**Fragmento**

※ ※ ※

Para entender hasta qué punto el debate se va volviendo cada vez más agrio y tremebundo no hay que mirar hacia Madrid, basta con leer el Diari de Girona. A través de La Vanguardia gerundense se entiende muy bien por qué Bernat Dedéu cree que necesita utilizar su princesa del Gòtic para disfrazar la política más cruda. También se entiende por qué el camión de la basura del Ibex-35 solo encuentra a niños y gatos perdidos cuando sale a hacer la ronda de noche.

Vichy necesita que los votantes de Convergència asuman la derrota, pero de momento solo consigue que la asuman sus mejores articulistas. Si no queremos que nos vuelvan a enredar, tendremos que aprender a distinguir muy bien entre los dramas personales y la carencia de medios políticos para hacer la independencia. Nunca, desde las décadas más duras de hace un siglo, se habían visto cosas tan grandes a través de detalles tan pequeños, y nunca el poder se había construido tan cerca de la miseria de la gente, y de los fantasmas que crea el miedo.

※ ※ ※

**Listado de datos**
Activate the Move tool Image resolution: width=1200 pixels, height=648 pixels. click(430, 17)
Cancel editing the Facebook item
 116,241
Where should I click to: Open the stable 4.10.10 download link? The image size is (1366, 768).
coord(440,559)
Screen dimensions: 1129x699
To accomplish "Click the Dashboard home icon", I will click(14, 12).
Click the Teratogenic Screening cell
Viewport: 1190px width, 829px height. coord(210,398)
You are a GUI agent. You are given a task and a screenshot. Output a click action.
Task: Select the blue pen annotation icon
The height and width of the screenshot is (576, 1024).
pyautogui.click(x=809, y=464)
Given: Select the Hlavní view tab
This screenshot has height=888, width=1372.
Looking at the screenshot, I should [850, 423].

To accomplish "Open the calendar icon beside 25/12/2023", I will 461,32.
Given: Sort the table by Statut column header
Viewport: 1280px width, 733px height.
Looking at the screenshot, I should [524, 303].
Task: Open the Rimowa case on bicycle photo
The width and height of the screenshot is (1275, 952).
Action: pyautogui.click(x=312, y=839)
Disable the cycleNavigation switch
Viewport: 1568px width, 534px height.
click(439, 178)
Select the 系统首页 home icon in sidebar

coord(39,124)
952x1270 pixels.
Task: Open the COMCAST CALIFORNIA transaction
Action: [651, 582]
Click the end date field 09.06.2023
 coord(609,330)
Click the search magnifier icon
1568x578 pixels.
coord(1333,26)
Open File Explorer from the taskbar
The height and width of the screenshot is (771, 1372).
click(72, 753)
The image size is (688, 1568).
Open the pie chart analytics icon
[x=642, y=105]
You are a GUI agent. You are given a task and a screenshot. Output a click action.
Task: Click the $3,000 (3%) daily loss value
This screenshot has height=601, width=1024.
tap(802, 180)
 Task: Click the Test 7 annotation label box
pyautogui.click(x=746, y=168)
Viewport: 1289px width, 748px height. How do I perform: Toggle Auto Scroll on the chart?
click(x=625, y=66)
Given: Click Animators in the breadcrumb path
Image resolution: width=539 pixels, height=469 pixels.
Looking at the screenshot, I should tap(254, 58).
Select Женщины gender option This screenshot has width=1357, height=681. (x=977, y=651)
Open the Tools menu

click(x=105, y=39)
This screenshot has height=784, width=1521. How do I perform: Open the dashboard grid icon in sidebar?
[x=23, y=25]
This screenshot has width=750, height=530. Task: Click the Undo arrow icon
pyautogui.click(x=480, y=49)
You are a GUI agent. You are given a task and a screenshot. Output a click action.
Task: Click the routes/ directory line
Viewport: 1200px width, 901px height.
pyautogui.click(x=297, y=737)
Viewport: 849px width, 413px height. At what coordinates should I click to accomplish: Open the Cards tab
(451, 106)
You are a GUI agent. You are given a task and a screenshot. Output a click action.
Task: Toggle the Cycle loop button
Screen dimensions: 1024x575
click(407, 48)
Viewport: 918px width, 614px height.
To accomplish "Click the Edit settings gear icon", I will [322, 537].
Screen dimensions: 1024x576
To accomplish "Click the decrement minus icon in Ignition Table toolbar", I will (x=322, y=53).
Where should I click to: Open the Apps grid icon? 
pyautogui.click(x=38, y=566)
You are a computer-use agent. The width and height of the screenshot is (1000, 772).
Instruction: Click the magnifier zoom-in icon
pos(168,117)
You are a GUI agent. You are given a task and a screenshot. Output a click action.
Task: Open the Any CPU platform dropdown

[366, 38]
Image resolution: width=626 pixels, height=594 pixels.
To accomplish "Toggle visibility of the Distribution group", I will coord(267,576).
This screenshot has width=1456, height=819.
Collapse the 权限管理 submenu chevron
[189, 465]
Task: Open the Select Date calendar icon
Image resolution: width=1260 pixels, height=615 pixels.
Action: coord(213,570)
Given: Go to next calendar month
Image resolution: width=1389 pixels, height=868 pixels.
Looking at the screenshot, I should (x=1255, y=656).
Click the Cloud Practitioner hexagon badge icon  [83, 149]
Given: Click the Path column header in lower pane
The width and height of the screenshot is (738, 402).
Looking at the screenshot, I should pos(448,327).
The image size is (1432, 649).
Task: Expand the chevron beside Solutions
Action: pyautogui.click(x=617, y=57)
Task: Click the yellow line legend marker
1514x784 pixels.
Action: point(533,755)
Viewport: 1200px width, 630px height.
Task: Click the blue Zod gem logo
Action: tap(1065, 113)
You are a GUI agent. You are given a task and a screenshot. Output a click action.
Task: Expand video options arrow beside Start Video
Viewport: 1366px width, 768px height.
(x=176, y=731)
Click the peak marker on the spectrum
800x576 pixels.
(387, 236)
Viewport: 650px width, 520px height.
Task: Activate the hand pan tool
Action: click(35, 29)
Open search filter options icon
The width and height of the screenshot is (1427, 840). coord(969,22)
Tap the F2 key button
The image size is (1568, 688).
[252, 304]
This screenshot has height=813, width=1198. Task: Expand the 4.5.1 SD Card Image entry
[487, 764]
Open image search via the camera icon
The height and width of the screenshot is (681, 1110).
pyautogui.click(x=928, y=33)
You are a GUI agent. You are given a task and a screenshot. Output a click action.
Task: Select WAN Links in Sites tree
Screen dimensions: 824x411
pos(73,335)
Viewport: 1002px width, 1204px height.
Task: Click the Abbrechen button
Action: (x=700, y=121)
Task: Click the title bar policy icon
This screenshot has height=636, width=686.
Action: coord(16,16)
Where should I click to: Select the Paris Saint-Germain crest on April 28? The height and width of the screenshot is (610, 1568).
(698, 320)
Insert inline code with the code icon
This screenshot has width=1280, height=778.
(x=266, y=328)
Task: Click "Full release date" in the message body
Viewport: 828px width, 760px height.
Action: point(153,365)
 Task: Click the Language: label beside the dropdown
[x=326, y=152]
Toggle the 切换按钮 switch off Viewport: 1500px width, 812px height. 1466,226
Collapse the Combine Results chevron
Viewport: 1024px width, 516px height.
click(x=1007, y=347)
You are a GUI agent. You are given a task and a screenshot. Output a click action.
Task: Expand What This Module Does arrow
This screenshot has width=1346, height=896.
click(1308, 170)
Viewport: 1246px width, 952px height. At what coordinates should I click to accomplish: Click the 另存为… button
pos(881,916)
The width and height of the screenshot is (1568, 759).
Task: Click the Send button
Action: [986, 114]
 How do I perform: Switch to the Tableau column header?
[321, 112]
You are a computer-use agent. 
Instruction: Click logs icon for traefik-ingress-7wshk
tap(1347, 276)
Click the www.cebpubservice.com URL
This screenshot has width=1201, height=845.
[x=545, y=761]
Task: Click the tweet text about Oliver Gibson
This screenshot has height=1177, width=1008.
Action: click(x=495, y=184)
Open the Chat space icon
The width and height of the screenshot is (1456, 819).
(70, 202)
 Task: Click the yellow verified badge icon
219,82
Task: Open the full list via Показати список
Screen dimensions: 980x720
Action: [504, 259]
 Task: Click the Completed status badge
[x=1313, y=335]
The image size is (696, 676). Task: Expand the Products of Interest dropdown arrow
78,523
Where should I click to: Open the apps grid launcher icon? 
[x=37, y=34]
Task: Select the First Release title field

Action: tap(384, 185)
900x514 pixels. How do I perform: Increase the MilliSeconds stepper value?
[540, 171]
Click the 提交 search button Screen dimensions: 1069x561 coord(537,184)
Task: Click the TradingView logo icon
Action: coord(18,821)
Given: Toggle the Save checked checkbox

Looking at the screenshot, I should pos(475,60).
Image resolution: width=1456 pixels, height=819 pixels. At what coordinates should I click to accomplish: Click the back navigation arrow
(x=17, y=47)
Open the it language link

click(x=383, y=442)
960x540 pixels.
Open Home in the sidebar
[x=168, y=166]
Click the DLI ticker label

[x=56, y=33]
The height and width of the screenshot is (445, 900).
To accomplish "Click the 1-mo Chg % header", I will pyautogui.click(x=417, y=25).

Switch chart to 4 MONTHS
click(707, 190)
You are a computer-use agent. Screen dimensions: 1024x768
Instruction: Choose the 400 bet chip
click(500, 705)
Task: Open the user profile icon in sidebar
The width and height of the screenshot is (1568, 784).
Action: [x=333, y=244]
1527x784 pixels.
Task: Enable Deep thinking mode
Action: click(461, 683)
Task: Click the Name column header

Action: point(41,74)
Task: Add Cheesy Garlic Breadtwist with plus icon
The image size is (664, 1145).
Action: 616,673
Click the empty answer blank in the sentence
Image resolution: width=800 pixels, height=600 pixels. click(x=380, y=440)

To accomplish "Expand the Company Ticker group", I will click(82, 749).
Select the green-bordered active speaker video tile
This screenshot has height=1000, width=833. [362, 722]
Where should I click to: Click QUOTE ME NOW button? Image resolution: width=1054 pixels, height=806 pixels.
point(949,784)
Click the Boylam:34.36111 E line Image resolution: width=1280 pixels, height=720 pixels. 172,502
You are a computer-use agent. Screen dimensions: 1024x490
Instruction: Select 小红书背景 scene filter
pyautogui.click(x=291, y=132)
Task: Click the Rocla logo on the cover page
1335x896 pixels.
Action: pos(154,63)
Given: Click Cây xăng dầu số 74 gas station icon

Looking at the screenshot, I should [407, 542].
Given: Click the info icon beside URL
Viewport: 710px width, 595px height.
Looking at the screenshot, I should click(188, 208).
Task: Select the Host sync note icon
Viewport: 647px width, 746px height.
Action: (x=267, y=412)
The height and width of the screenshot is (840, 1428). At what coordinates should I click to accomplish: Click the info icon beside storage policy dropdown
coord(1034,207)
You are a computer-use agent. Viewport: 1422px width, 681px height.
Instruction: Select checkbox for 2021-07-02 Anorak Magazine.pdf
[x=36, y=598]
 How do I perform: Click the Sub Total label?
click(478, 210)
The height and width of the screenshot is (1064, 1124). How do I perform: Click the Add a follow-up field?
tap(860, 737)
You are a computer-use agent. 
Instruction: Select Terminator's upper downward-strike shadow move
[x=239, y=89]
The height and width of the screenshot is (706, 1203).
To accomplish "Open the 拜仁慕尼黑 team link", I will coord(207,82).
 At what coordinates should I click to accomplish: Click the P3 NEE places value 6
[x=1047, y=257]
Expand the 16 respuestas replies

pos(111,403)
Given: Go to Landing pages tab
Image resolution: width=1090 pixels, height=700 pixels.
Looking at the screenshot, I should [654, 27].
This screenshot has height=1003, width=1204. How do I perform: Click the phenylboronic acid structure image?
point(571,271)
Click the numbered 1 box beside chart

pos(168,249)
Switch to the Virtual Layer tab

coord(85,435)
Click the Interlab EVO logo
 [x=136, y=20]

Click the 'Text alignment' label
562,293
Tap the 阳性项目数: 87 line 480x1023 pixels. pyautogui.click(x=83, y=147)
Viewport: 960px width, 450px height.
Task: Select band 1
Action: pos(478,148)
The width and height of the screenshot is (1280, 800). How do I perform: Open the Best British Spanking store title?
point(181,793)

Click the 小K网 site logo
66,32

※ ※ ※

**Lista de tareas**
1. Según el fragmento sobre el debate político catalán, ¿por qué habrá que aprender a distinguir entre los dramas personales y la carencia de medios políticos para hacer la independencia? Responda en una a tres oraciones.
2. Devuelva textualmente el pasaje del fragmento sobre el debate político catalán que va desde "Para entender hasta" hasta "ronda de noche.", esta última expresión incluida.
3. Prosiga el fragmento sobre el debate político catalán a partir de su última oración.

**Respuestas**
1. Porque es la condición para que no nos vuelvan a enredar. El fragmento afirma que, si no queremos que eso ocurra, tendremos que aprender a hacer esa distinción muy bien.

2.
Para entender hasta qué punto el debate se va volviendo cada vez más agrio y tremebundo no hay que mirar hacia Madrid, basta con leer el Diari de Girona. A través de La Vanguardia gerundense se entiende muy bien por qué Bernat Dedéu cree que necesita utilizar su princesa del Gòtic para disfrazar la política más cruda. También se entiende por qué el camión de la basura del Ibex-35 solo encuentra a niños y gatos perdidos cuando sale a hacer la ronda de noche.

3.
La política se ha convertido en un baile de espectros, y recuerda a un carrusel que Juliana Canet ha colgado en Instagram con una habitación caótica en la cual no se ve ningún objeto definido. La voz literaria de Salvador Sostres va degenerando y cada vez rezuma más la ofuscación de un mundo que muere porque no encuentra herederos, ni manera de rejuvenecer. Cuando leo sus artículos, Vichy siempre me parece uno de aquellos jabalíes acorralados por los cazadores que se dan de cabezazos contra las vallas de una jaula.

Todo el mundo sabe que, a la larga, el votante convergente será el que decante la balanza, por eso también es el que más codician y más atacan los caraduras

El 155 ha dejado una herida tan honda que cuando observas las instituciones y los liderazgos solo ves el abismo. ERC hace una gestión profesional de la derrota y Junqueras tiene que vivir escondido porque no hay nadie que pueda legitimar su rendición, ni siquiera atacándolo. Vichy necesita un partido que dé a la derrota de los políticos un barniz tribal, más visceral y colectivo. Pero Pujol es historia y Convergència no se puede restaurar desde el PSC de la LOAPA y de Joan Barril, o sea desde el mundo de Sostres.

Las últimas estructuras vivas del antiguo imperio hispánico se van disolviendo en el nuevo marco europeo. Esto no solo hace que las viejas soluciones sean cada vez más obsoletas; también reaviva el espíritu de las naciones de la Península, especialmente de Castilla y Catalunya. Igual que Ayuso, Vox es un fenómeno más castellano que español. Da miedo porque recuerda en todas partes que tarde o temprano la lógica política del Estado pondrá a los catalanes contra la espada y la pared, en la situación de luchar para sobrevivir.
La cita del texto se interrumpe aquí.